» What is expected: Copy the records below, from the line containing "Poegroupadvisors.com (816, 1024)" through the last line; leave out pictures.

Collected data entries
........
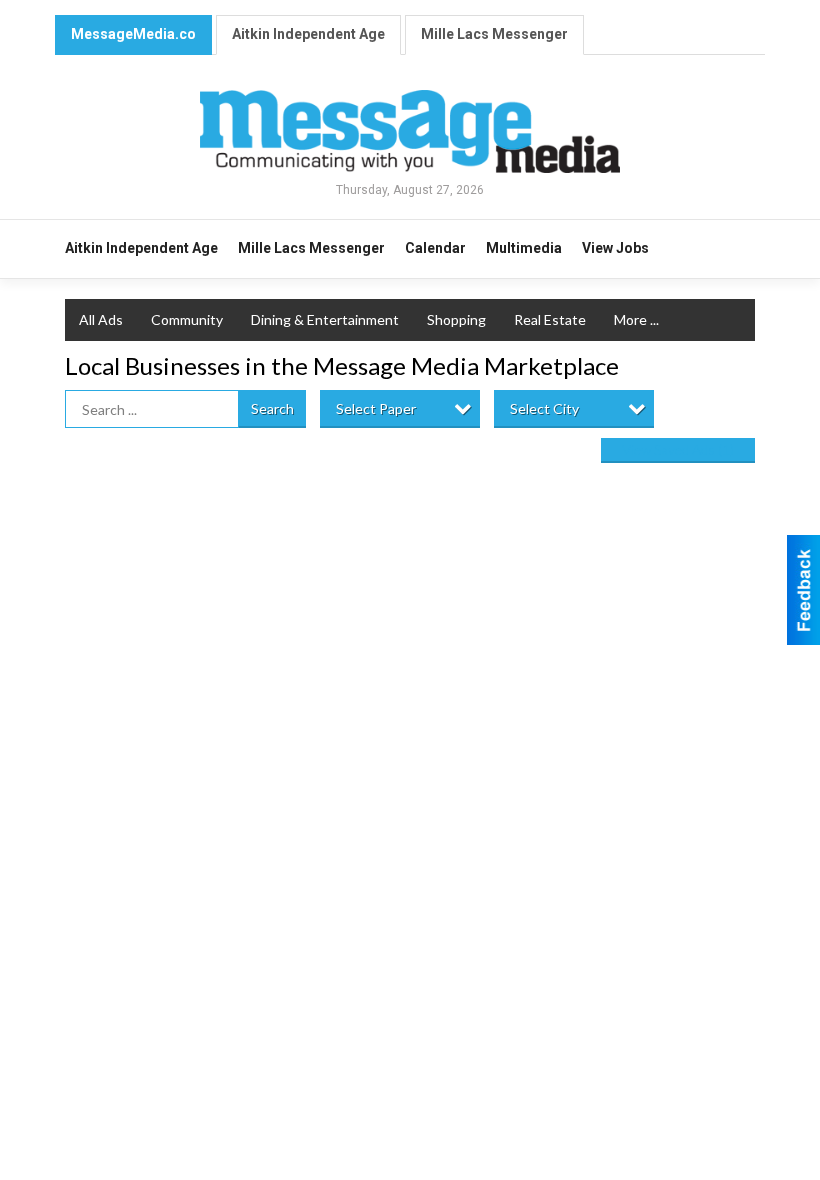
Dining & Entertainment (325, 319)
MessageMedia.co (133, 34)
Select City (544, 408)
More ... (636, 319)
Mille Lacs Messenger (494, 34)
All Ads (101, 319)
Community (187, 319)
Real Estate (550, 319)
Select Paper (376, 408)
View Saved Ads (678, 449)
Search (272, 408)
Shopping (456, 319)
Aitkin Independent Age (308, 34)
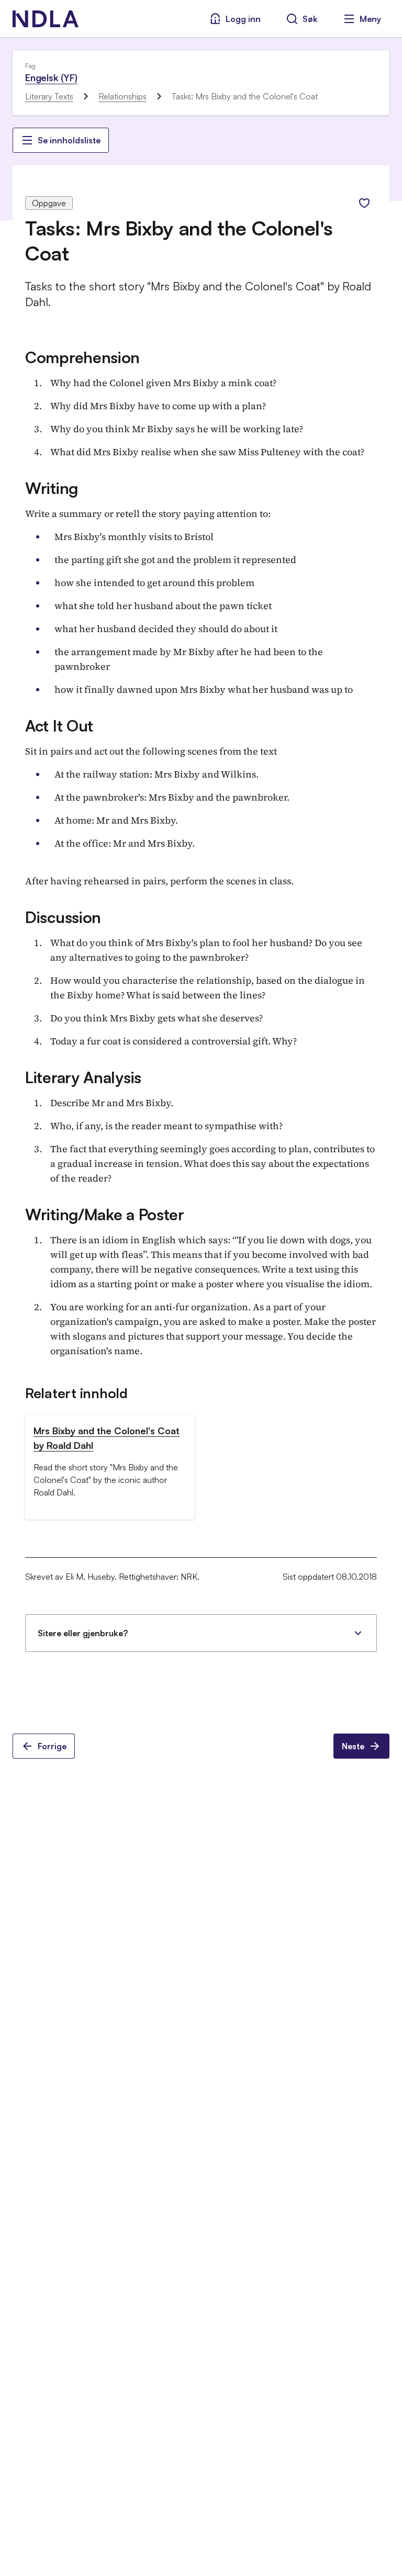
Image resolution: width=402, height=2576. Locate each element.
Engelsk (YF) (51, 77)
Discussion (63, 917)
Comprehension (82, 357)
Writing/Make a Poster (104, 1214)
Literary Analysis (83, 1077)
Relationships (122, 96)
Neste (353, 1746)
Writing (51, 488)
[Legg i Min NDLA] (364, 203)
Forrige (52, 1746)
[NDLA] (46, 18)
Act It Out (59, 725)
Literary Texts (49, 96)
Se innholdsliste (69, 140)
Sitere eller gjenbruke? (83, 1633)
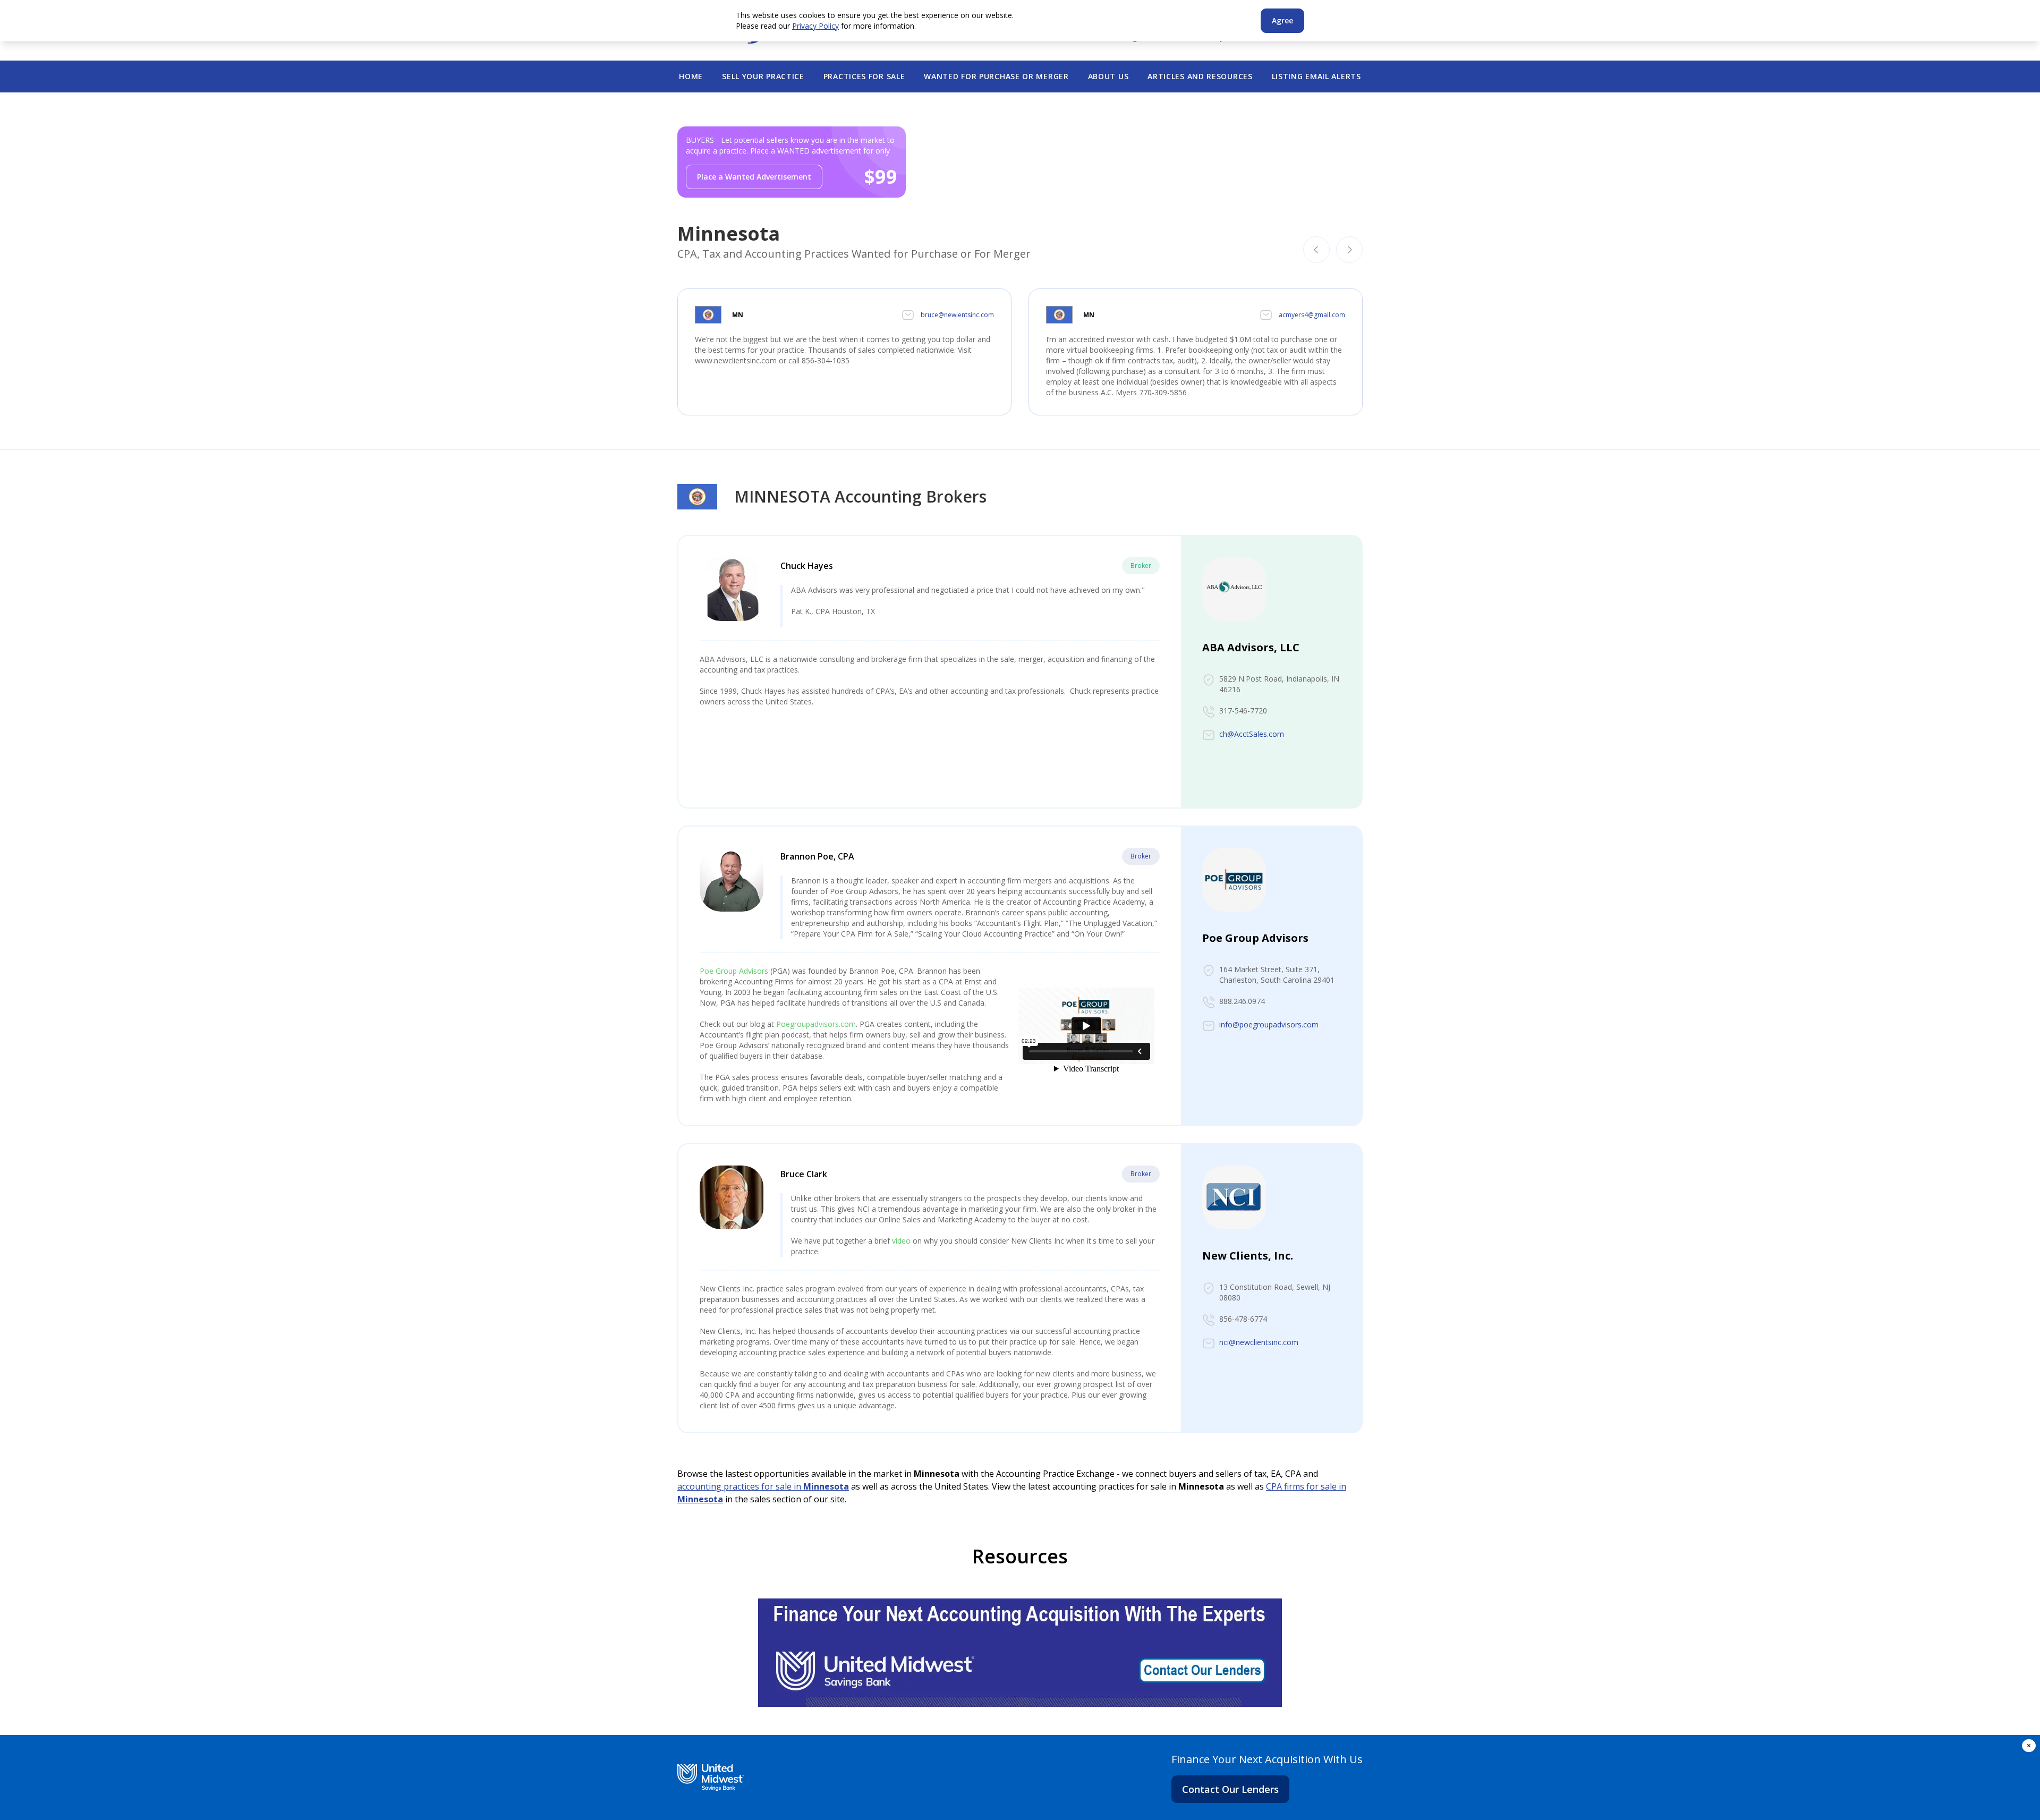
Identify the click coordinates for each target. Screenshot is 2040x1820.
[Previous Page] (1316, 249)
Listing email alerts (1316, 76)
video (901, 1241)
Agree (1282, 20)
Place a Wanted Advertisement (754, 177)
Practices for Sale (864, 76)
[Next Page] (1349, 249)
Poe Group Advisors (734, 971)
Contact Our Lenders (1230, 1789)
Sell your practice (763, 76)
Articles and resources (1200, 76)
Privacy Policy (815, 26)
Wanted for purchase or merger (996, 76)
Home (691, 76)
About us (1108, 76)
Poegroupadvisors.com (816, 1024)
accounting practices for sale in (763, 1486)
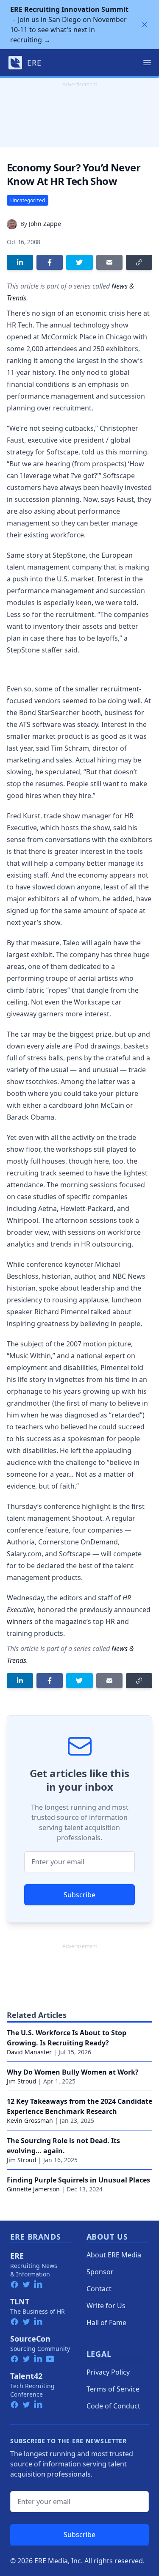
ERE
........
» Written reply:
Poegroupadvisors.com (816, 1024)
accounting practices for sale in (763, 1486)
ERE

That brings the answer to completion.